Lessons learned from funeral directors: feel and show compassion

By Jeanne Schwartz
Chief Strategy Officer

For the past two years, I’ve worked on launching a new e-commerce website for the funeral industry. Aside from getting an education in funeral industry economics, I learned a lot about how funeral directors approach families with a caring that is remarkable and unheard of in business, and in many interpersonal relationships. Here are five things I learned from funeral directors to live a better life:

1. Appreciate everything. Funeral directors, more than any other group of people I’ve had the pleasure to work with, have the distinct ability to differentiate between “alive” and “dead.” And that gives them a robust and amazing appreciation of all that is part of the experience of being alive. Most of us are confronted with this realization only a few times in our lives — after having survived a near brush with death, or dealing with the death of a loved one. But it is an incredible gift to truly appreciate and absorb the wonder of the world around us, our relationships, nature, the little moments that are too often forgotten.
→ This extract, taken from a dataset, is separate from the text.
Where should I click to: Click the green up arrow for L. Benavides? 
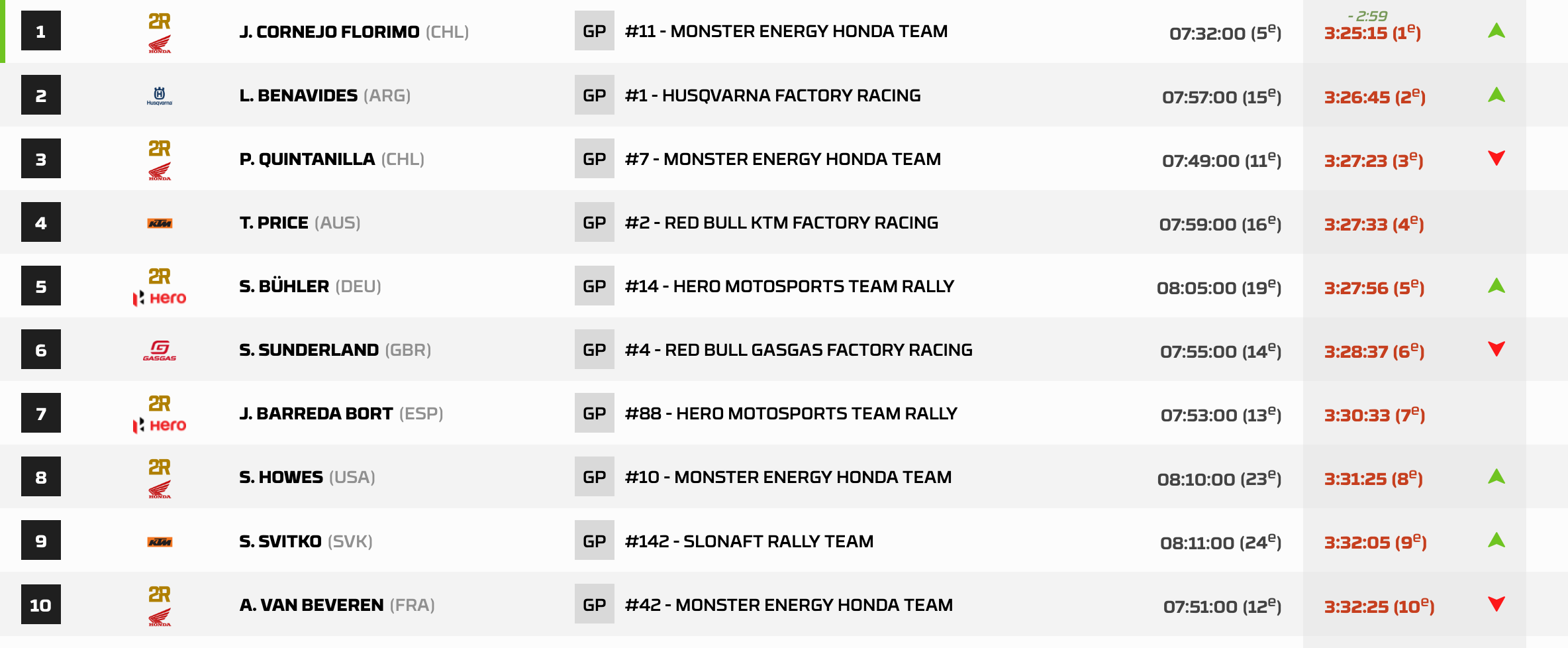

2. Feel — and show — compassion. It’s hard to keep this in the front of your mind. Everyday pettiness and annoyances threaten to overwhelm us. The famous author David Foster Wallace delivered a graduation speech once called “This is Water” that makes this point more eloquently than I can. I recommend it highly. You can find it online. Funeral directors I know, even those who have long since ascended to the role of president as opposed to performing day-to-day duties, still exhibit concern for the smallest detail about how the loved one looks prior to the service, how the family is treated by all members of their staff. They deliver compassion, which is the single most important element of a funeral — and of a life.

3. Every person is special. My dad used to say that waiting for your luggage to be delivered to the baggage carousel was the great equalizer in life. No matter if you were in the first class cabin or the last jump seat in the rear of the plane, you had to wait for your bags to be delivered. And the little yellow “priority” tags are not a guarantee that your bags will come out first. Funeral directors have helped me understand how very true that is. You are loved by people, and to them, you are the most special person on the earth — no matter your history, profession, or mistakes. In the movie The Help, Aibileen says to the precious little girl she watches, “You is beautiful. You is smart. You is important.” Looking at everyone that way can lift your heart every day.
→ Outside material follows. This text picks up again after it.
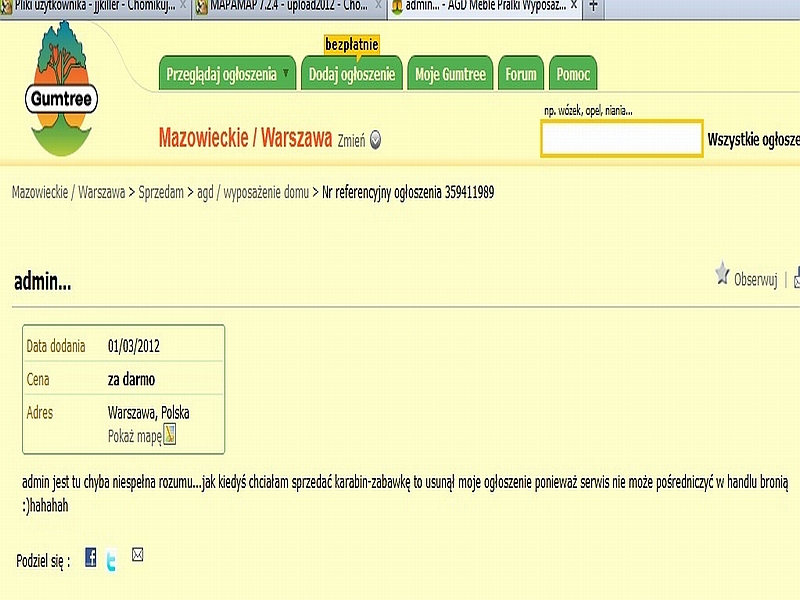The width and height of the screenshot is (800, 600).
Task: Share the ad via email envelope icon
Action: tap(138, 555)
4. Find a calling, not a career. Funeral directors, for the most part, view their profession as a calling. They enter the business to provide care for families, to honor the deceased in tender and honorable ways, to recognize, respect and tend to grief. Your calling may not be the same. But the lesson I’ve taken from watching this inspirational phenomenon is that each of us should search our hearts, be true to what motivates us, and dispense with the “trappings” and prestige that too many chase.
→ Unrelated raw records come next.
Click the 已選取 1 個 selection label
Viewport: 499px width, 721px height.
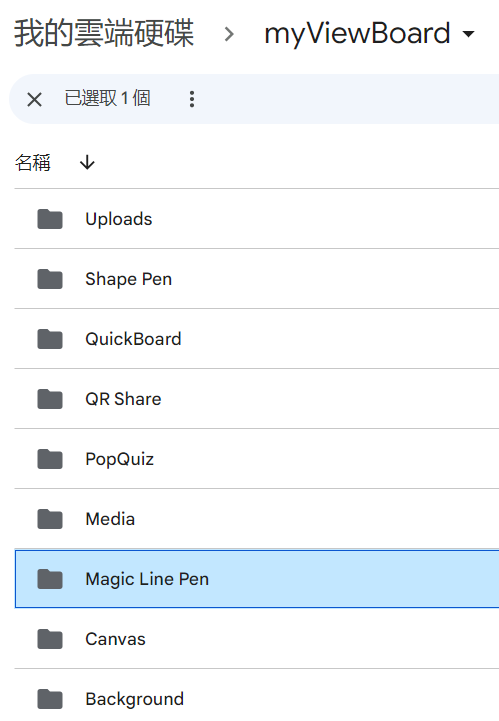[x=107, y=98]
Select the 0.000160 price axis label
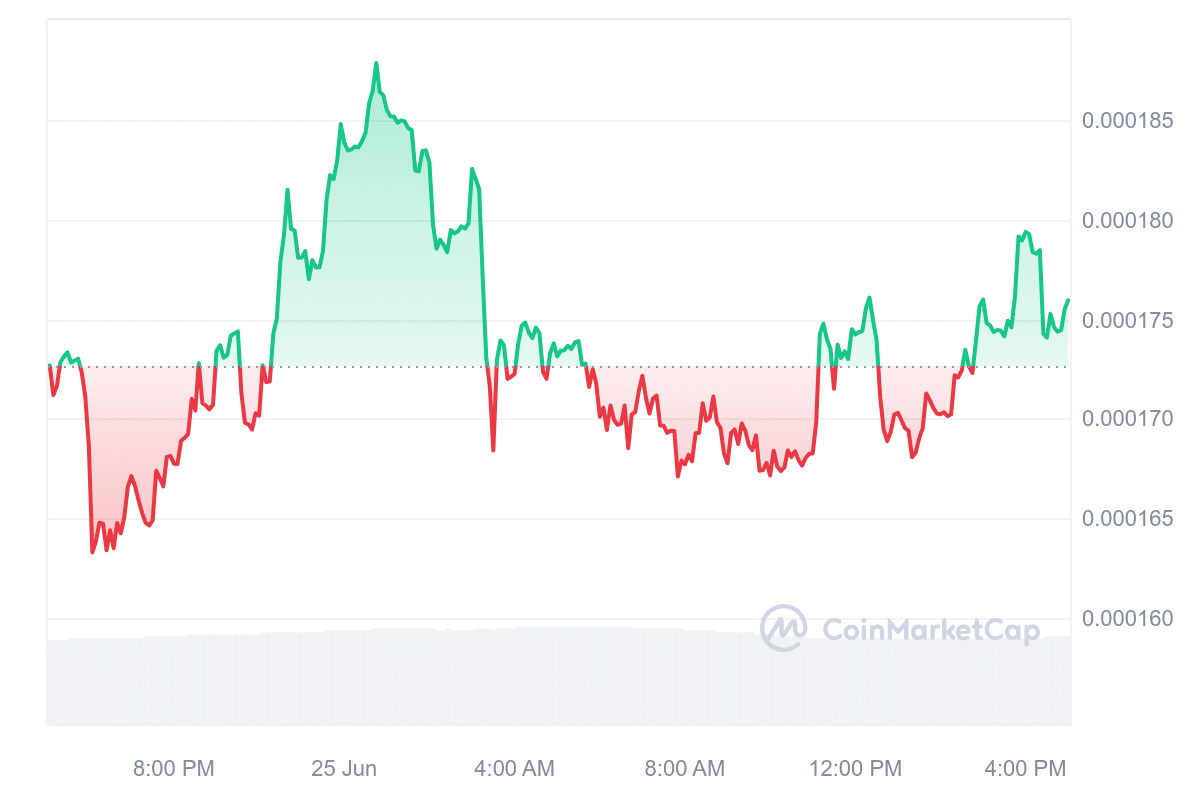1200x800 pixels. (1128, 618)
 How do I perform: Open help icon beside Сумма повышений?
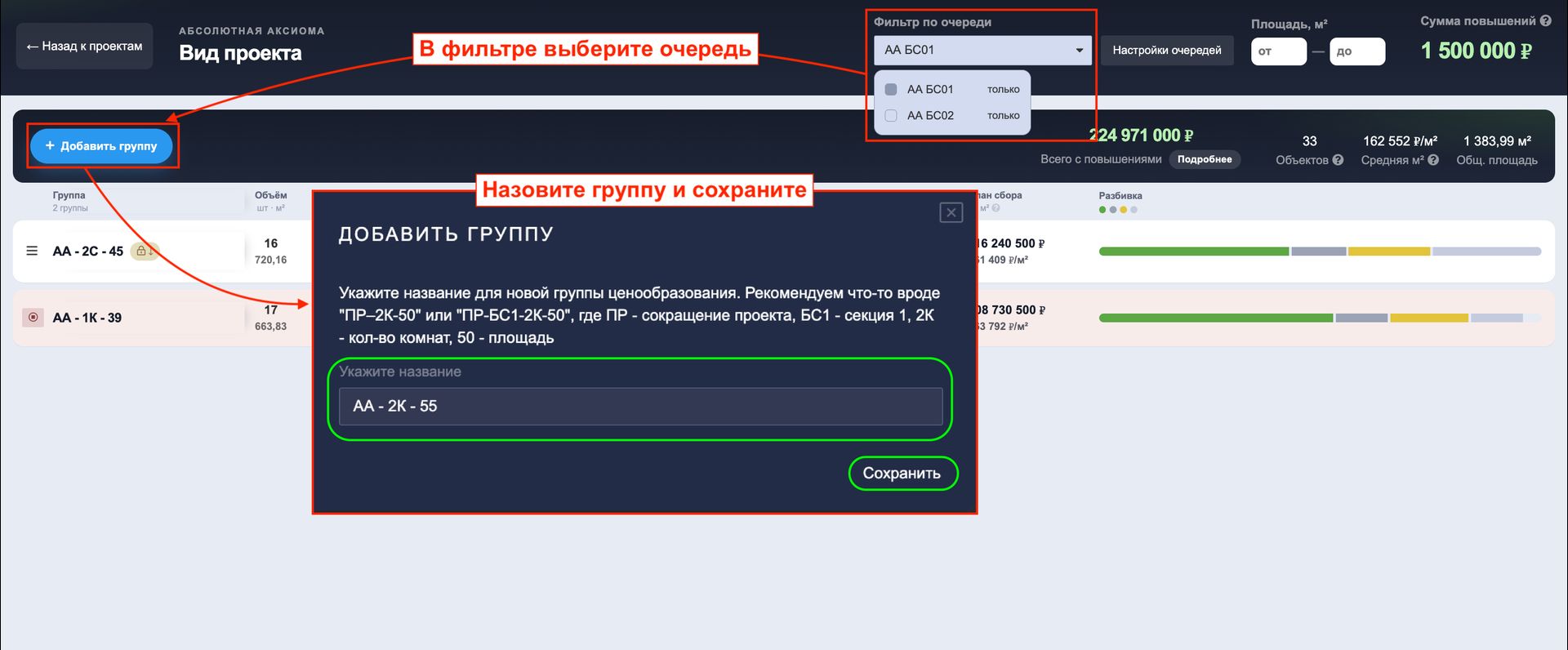(x=1545, y=21)
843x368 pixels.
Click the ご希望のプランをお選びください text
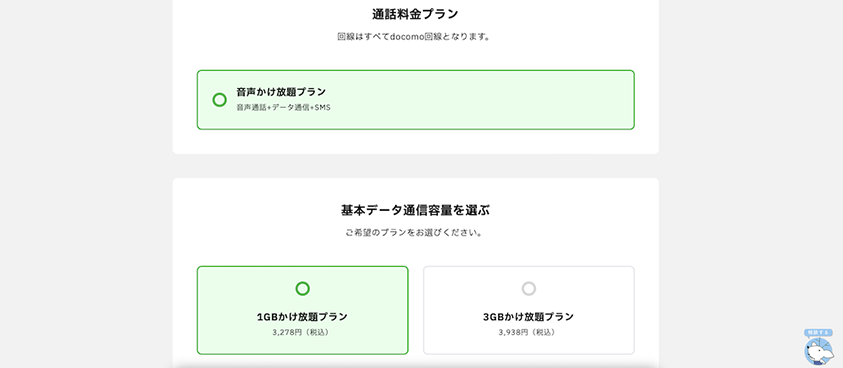[x=415, y=233]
5. Humor is a great stress-reliever. True for all of us, but in the funeral profession they take it to a new level. I guess I would, too, if I was around death all day. And I suppose that’s my point. Don’t worry about being politically correct or formal when you are around your friends and peers. Let loose, make fun, bring a smile to your own face and to others. As the Indigo Girls famously sing, “It’s only life, after all.” But oh, what a life. A privilege for all of us, and the smiles and tears that accompany its passages are all part of the rich experience.

The biggest lesson I’ve learned from funeral directors is that I want to emulate and live by their values and their attitudes.